Pattanapravesham  () is a 1988 Indian Malayalam-language detective comedy film directed by Sathyan Anthikad and written by Sreenivasan. It stars Mohanlal, Sreenivasan, Karamana Janardhanan Nair, Ambika and Thilakan in the lead roles. It is a sequel to the 1987 film Nadodikkattu, Mohanlal and Sreenivasan reprises their roles as Ramdas / Dasan and Vijayan, respectively. The plot follows Dasan and Vijayan who are now C.I.Ds in Tamil Nadu Police, who are charged with investigating a homicide case. The film was produced by Siyad Koker under the banner of Kokers Films.

Just six months after the events of the prequel, CIDs Ramdas and Vijayan are called to Kerala to solve the murder of a police officer. The two incompetent and clueless men find themselves facing a dangerous crime syndicate led by Prabhakaran Thampi (Karamana Janardanan Nair) that deals in drug trafficking. In addition, Anandan Nambiar (Thilakan), the man they put behind bars in Nadodikkattu escapes from jail. The film was a critical and commercial success. In 1990, Priyadarshan made a sequel titled Akkare Akkare Akkare.

Plot 

Ashoka Varma is a police officer trying to prevent smuggling. On the night he found the crucial evidence needed, he was murdered in his house. To find the murderer, Kerala Home Minister invites CID Ramdas / Dasan and Vijayan to Kerala.

On the day they arrived, CI takes them to their residence. They mistake Damu their cook for the murderer and beat him up. Due to Damu's injury, they take their supper in a hotel. In that hotel, Ramdas overhears a conversation and mistakes Isaac and Prof. Vidyadharan, two bird watchers, as the murderers. After the supper, Dasan and Vijayan walk along through streets and run into Isaac. When they try to follow him, they are shot at and ambushed by a group of villains and a fight breaks out. After the fight, they are saved by Prabhakaran Thampi, the real smuggler, who pretends to be a mill owner involved in a lot of social service projects. Prabhakaran Thampi advises Dasan and Vijayan to withdraw from the investigation told that there are many officers, who were investigating this case, have been murdered and that he does not want the duo to share their fare. Dasan and Vijayan are frightened but they put on a brave face before him.

## MATERIAL SHOWN
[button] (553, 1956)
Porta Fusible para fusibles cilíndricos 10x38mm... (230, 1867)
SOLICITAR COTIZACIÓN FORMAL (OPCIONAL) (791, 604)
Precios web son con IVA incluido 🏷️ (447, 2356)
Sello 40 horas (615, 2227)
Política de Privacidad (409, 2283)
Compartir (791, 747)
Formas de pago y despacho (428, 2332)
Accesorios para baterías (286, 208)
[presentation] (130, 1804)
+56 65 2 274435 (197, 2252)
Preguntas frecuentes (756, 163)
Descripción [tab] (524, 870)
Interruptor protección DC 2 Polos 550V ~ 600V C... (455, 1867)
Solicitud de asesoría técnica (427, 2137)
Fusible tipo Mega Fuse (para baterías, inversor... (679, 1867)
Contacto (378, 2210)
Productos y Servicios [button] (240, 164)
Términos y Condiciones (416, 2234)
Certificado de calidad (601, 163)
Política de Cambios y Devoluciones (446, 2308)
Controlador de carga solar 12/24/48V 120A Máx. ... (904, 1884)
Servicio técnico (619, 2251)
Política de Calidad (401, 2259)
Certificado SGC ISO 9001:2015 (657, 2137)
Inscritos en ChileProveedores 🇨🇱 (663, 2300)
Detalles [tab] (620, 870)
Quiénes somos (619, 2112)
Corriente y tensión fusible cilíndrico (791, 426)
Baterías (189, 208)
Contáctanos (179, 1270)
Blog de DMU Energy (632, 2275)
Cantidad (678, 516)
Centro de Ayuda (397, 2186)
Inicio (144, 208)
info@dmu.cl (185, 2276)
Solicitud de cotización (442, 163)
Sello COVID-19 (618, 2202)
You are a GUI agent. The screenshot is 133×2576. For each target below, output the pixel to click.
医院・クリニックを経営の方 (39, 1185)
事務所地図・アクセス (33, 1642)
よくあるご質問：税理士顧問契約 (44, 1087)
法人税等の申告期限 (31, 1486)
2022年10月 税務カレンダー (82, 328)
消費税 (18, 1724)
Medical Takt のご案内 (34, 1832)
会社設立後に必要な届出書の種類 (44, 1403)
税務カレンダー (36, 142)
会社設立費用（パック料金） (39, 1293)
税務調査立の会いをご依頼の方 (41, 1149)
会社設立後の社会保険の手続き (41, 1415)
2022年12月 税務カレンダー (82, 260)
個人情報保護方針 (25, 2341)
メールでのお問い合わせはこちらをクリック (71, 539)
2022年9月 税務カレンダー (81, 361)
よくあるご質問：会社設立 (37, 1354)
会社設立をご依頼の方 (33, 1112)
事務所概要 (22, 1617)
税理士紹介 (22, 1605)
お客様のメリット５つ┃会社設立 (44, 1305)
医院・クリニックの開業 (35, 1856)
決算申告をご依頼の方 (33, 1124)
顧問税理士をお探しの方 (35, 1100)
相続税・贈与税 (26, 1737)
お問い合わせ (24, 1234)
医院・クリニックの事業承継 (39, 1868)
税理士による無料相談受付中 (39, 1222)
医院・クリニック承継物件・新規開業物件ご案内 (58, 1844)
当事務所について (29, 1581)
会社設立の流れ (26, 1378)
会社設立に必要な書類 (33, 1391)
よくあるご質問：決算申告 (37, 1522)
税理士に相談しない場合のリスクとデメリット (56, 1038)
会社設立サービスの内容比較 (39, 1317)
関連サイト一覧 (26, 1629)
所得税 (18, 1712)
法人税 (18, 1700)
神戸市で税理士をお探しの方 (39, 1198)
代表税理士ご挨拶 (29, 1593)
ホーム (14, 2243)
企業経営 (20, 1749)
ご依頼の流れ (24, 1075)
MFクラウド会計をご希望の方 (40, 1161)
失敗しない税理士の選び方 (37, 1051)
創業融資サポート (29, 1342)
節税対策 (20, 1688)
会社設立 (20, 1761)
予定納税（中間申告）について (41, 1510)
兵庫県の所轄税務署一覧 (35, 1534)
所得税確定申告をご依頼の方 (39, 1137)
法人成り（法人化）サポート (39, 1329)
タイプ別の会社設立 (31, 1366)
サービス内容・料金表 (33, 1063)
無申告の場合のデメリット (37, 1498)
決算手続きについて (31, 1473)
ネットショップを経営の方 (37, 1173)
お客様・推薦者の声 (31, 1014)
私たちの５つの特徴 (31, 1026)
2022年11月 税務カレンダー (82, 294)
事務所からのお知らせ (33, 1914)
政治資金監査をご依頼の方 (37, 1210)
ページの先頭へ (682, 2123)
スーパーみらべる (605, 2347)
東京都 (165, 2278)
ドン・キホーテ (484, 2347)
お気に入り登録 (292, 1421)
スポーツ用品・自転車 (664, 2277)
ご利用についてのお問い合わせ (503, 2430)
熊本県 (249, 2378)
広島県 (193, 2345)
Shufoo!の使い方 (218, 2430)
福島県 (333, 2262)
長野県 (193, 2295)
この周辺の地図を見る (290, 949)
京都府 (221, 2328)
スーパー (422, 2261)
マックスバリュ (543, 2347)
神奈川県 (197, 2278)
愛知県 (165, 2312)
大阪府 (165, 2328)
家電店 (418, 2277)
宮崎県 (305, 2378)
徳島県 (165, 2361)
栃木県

## TASK PROMPT
From the text on the film Pattanapravesham, return the passage that begins at the words "Just six months" and stops after the words "Vijayan to Kerala.", reproduced character for character.

## OUTPUT OF THE TASK
Just six months after the events of the prequel, CIDs Ramdas and Vijayan are called to Kerala to solve the murder of a police officer. The two incompetent and clueless men find themselves facing a dangerous crime syndicate led by Prabhakaran Thampi (Karamana Janardanan Nair) that deals in drug trafficking. In addition, Anandan Nambiar (Thilakan), the man they put behind bars in Nadodikkattu escapes from jail. The film was a critical and commercial success. In 1990, Priyadarshan made a sequel titled Akkare Akkare Akkare.

Plot 

Ashoka Varma is a police officer trying to prevent smuggling. On the night he found the crucial evidence needed, he was murdered in his house. To find the murderer, Kerala Home Minister invites CID Ramdas / Dasan and Vijayan to Kerala.